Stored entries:
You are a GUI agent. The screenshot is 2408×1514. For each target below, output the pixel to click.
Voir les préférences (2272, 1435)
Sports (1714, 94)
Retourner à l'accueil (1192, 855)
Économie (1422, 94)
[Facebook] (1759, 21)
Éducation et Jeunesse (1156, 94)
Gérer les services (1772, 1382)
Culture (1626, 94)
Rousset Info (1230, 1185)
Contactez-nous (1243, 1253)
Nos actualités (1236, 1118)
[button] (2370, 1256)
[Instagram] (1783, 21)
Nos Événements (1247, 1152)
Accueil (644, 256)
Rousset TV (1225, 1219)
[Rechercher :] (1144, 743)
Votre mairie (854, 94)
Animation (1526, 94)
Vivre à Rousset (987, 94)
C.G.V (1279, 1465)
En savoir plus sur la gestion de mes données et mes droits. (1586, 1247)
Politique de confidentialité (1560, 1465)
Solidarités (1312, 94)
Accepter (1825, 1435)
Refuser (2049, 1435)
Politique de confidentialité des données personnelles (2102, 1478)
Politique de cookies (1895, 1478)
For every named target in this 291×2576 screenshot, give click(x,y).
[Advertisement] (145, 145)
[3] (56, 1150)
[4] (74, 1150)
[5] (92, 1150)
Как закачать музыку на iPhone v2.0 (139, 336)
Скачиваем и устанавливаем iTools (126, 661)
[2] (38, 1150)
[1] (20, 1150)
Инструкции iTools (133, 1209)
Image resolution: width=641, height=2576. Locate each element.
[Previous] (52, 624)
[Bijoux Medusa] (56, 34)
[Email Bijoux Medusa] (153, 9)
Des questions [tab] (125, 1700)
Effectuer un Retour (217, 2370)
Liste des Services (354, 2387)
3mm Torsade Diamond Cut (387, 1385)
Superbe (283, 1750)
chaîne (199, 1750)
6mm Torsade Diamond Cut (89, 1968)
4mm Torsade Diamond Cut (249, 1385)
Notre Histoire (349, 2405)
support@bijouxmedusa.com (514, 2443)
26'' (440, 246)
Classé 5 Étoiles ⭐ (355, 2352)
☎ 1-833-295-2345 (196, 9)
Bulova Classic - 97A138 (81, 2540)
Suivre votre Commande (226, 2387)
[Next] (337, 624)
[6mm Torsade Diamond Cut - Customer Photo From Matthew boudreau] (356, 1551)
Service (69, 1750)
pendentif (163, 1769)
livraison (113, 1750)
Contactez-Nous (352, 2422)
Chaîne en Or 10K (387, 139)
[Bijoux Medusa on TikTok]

▶ [Assignment]:
Every line above that holds the string "iTools" should be copied out.

▶ [Exercise solution]:
Скачиваем и устанавливаем iTools (126, 661)
Инструкции iTools (133, 1209)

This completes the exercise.